Italo Calvino was not only a prolific master of fiction, he was also an uncanny reader of literature, a keen critic of astonishing range. Why Read the Classics? is the most comprehensive collection of Calvino's literary criticism available in English, accounting for the enduring importance to our lives of crucial writers of the Western canon.

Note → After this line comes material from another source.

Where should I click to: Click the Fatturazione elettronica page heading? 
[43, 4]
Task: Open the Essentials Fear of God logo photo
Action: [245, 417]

Here -- spanning more than two millennia, from antiquity to postmodernism -- are thirty-six immediately relevant, elegantly written, accessible ruminations on the writers, poets, and scientists who meant most to Calvino at different stages of his life.
Following the title essay, which explores fourteen definitions of "the classic," Calvino offers writings that are at once critical appraisals and personal appreciations of, among others: Homer, Xenophon, Ovid, Pliny, Nezami, Ariosto, Cardano, Galileo, Defoe, Voltaire, Diderot, Ortes, Stendhal, Balzac, Dickens, Flaubert, Tolstoy, Twain, Henry James, Stevenson, Conrad, Pasternak, Gadda, Montale, Hemingway, Ponge, Borges, and Queneau.
At a time when the Western canon and the very notion of "literary greatness" have come under increasing disparagement by the vanguard of so-called multiculturalism, Why Read the Classics? gives us an inspiriting corrective.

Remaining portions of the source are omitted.